Thursday, April 27, 2017

Dashboard Reads

Never go anywhere without a book is my motto and I always try to live by it. So much so, that if you open the glove compartment of my car, you will find books simply for the reason that I never know when I will be somewhere and need something to read. Many a time, when my family goes into a store to pick something up, I wait in the parking lot and, because there are books in the glove compartment, I can just open it up, choose one and read contentedly until they get back. There can be any mix of books in there, too. Usually there's poetry, fiction, nonfiction and a compact Bible. 

So what's in the glove compartment at the moment?

First it's The Long Loneliness: An Autobiography by one of my spiritual heroes, Dorothy Day. This is a copy I just found at the last book sale our local library had. I was thrilled to find it. One of the passages that I've read that had an impact on me immediately was this one:

We cannot love God unless we love each other, and to love we must know each other.
We know Him in the breaking of bread, and we know each other in the breaking of bread,
and we are not alone anymore. Heaven is a banquet and life is a banquet, too, even with a
crust, where there is companionship.

I just find that passage so beautiful and so Christ-like.

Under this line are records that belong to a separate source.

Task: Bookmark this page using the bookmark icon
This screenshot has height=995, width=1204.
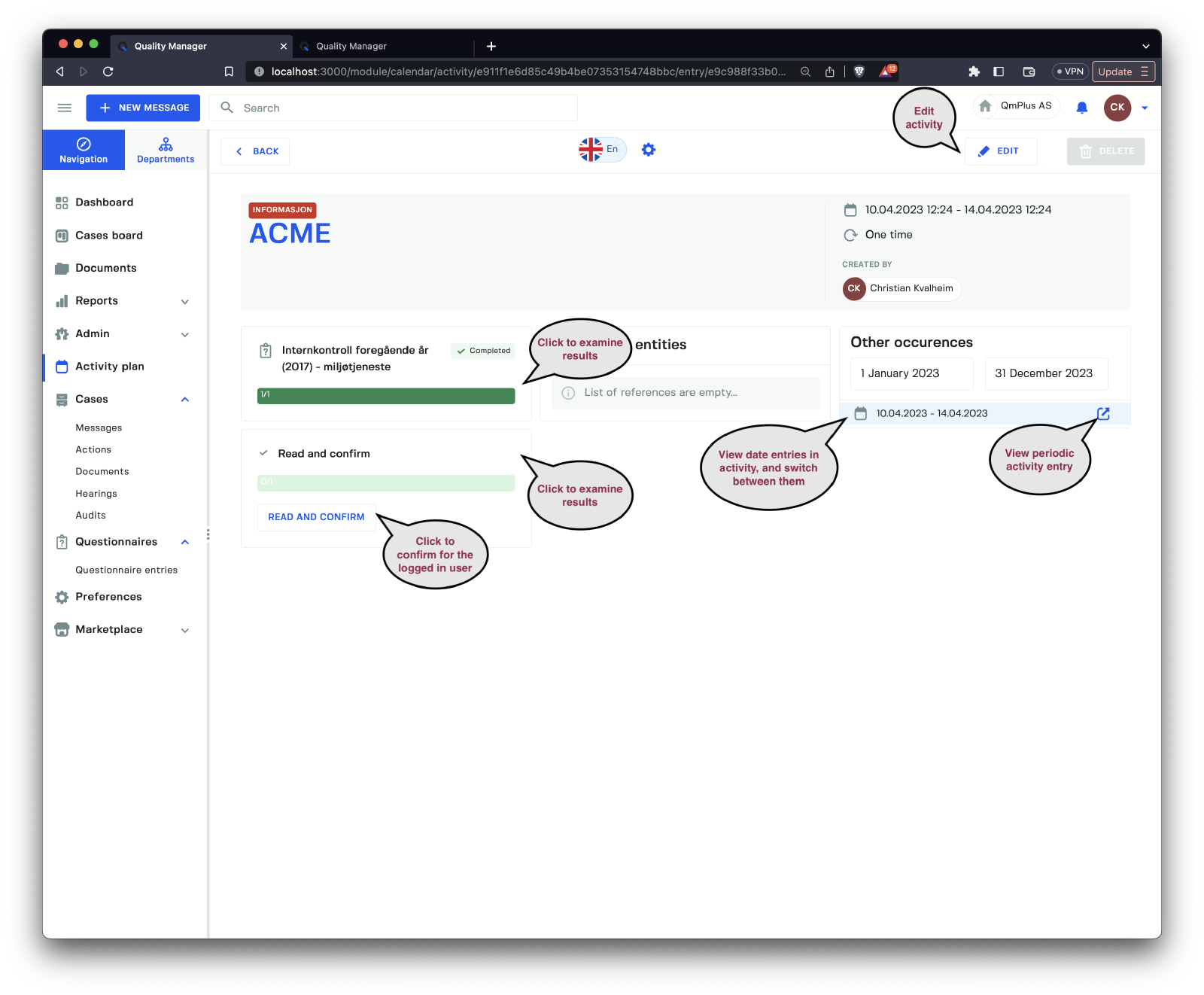Action: click(229, 72)
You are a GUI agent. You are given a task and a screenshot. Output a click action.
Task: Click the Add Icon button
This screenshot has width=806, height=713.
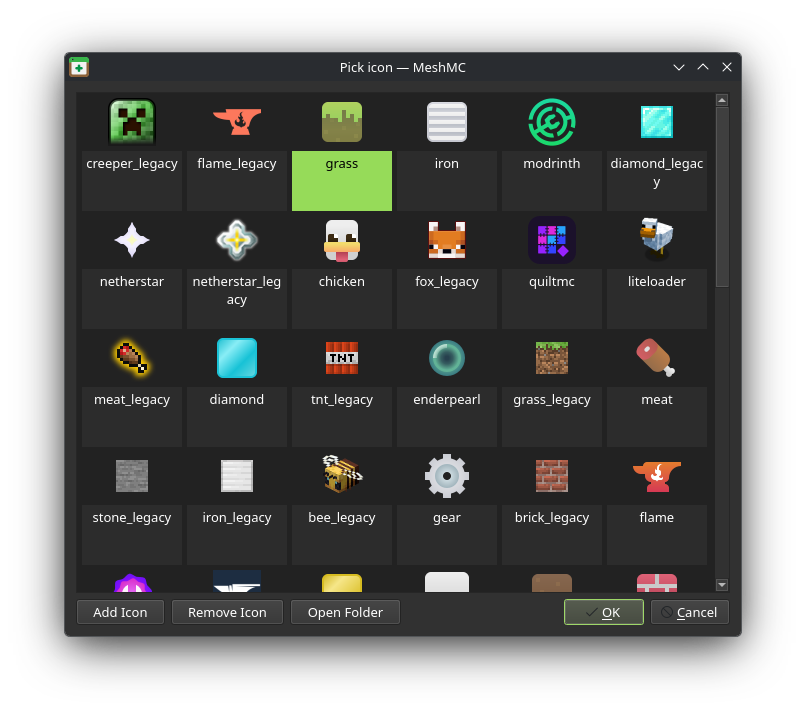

Second, Listening To Your Life: Daily Meditations by Frederick Buechner. 

Buechner is a gifted writer whose way with words dazzles and amazes me. Whether he's writing fiction or theology, he has a profound and extraordinary ability to fill me with awe at not only what he has to say but how he says it. He has a deft skill to see into the heart of the everyday and find something miraculous and wise. Just read this passage where the title of this book came from:

Listen to your life. See it for the fathomless mystery that it is. In the boredom
and pain of it no less than in the excitement.and gladness: touch, taste, smell your
way to the holy and hidden heart of it because in the last analysis all moments
are key moments, and life itself is grace.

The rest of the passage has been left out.